Text excerpt.
[Begin]

Our narrator, Jim Hawkins… Ah, Jim Hawkins as of Treasure Island you may ask? Well, yes and no. This is Jim Hawkins the son, who has also been to the island. Original Jim is now in London at his hostelry, the Hispaniola, out near the marshes. Young Jim receives a secret visit from Natty Silver, daughter of guess who? Long John is also now in Wapping, London, his wife being proprietor of The Spyglass Inn, though I’m not clear about the parrot. Natty and young Jim then set off back to the island, Jim having stolen his father’s treasure map, for an adventure in pursuit of silver left behind from the original expedition. This story, having been detailed in the previous Andrew Motion novel entitled unsurprisingly ‘Silver’, uniting neatly the treasure and Long John, now finds its sequel, as on their return journey they are shipwrecked by a hurricane on the coast of Texas. Not Texas as we know it, but Texas as it is in 1802 – no Ewings in Dallas, NASA in Houston and not a whisper of a Country and Western song.

As the narrative begins, Jim hangs between life and death, at the deciding point of a near death experience from which vantage point he describes  the world he is about to leave or return to, as is the case. He sees the sunken ship, the treasure with it, the surroundings, Natty, his fellow survivor, and a cliff carved with hideous creatures and events with a path to its top. His love for Natty draws him back to life and provides us with this narrative written in 1842, from the Hispaniola, the inn where he has lived much of his life. Perhaps the near-death experience is a signal to the reader that this is not only historical fiction and we might expect more.

[End]

Exercise tasks.
1) Summarize the book review above in two sentences.
2) In the book review above, what is the name of the inn that Long John's wife runs?

Supplied information.
[Begin]

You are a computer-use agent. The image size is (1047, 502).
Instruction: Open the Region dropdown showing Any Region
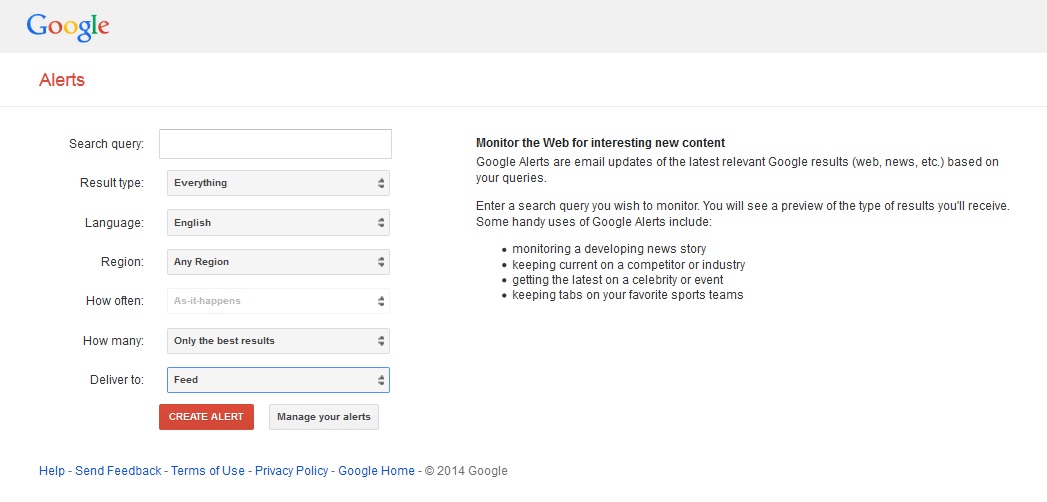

[End]

Expected answers.
1) Young Jim Hawkins, son of the original Jim, steals his father's treasure map and sails back to the island with Natty Silver, Long John's daughter, to pursue silver left behind from the first expedition, and on their return journey a hurricane shipwrecks them on the coast of Texas in 1802. The narrative opens with Jim at the deciding point of a near-death experience, from which he describes the sunken ship, the treasure, Natty and a cliff carved with hideous creatures, until his love for Natty draws him back to life.

2) The Spyglass Inn.